(Beginning of Data for this task)
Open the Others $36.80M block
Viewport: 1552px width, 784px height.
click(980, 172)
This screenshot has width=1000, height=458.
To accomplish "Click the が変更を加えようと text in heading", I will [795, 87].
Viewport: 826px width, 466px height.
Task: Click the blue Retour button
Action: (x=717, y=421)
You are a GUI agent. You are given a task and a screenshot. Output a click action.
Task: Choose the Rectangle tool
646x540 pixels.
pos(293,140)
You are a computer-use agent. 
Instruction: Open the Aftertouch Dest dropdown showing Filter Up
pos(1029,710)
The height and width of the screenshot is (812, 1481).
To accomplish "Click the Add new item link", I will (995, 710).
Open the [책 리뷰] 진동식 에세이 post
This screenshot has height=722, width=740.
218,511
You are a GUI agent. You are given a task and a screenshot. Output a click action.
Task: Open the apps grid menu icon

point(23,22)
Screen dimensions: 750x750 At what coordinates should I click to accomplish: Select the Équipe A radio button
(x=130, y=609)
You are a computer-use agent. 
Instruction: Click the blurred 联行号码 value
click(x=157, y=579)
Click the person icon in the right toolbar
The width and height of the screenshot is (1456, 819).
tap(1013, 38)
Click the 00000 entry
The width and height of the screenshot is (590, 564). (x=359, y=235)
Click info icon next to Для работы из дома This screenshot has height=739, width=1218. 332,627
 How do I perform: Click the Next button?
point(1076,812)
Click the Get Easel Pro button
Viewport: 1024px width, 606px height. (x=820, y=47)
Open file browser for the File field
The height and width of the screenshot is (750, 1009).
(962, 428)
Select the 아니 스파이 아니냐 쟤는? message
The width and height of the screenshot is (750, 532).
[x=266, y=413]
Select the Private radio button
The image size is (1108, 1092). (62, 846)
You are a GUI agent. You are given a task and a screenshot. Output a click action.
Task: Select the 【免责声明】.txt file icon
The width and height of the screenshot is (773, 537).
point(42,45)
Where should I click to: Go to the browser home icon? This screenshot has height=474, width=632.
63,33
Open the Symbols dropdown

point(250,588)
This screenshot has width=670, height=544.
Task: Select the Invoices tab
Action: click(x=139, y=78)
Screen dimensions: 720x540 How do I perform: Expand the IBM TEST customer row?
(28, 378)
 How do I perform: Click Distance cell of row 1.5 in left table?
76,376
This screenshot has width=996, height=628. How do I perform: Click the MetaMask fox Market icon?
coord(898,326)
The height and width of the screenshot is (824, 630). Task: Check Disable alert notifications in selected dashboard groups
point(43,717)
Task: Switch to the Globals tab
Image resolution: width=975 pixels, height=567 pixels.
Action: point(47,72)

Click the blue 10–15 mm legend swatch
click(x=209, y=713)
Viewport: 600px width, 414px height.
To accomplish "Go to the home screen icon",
(End of Data for this task)
### Problem
Your task is to find every line above containing the word "file" and copy it.

### Worked solution
Open file browser for the File field
Task: Select the 【免责声明】.txt file icon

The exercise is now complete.